WOLFSBURG, Germany (Reuters) – Volkswagen’s (VOWG_p.DE) core autos division has raised its midterm outlook for profitability on cost cuts and a planned rollout of higher-margin models, and expects deliveries to hit a new record this year.
VW’s namesake brand on Thursday said it expects the operating profit margin to climb to between 4 and 5 percent by 2020, after previously guiding for that benchmark to hit 4 percent or more at the end of the decade.
The world’s largest automaker plans to increase the share of sport-utility vehicles (SUVs) of its overall deliveries to about 40 percent by 2020 from currently 14 percent.

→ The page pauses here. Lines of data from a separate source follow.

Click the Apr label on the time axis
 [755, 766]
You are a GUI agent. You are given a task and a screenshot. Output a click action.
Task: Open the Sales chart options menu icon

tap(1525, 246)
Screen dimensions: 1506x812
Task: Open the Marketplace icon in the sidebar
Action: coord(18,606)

Persistent demand for SUVs will help VW brand this year to beat the 2016 deliveries record of 5.99 million cars, the carmaker said without being more specific. Ten-month sales were up more than 3 percent at 5.04 million.
The VW brand, which has been undergoing heavy restructuring for about a year, said it has kept fixed costs broadly stable this year despite growing spending on model launches.
The carmaker said it will realize 3,800 job cuts in Germany by the end of 2017, a year after it agreed with unions to slash 23,000 positions via natural attrition by 2020.
“We have completed the first five kilometers of a marathon,” VW brand chief executive Herbert Diess said. “We are all aware of the challenges that lie ahead of us.”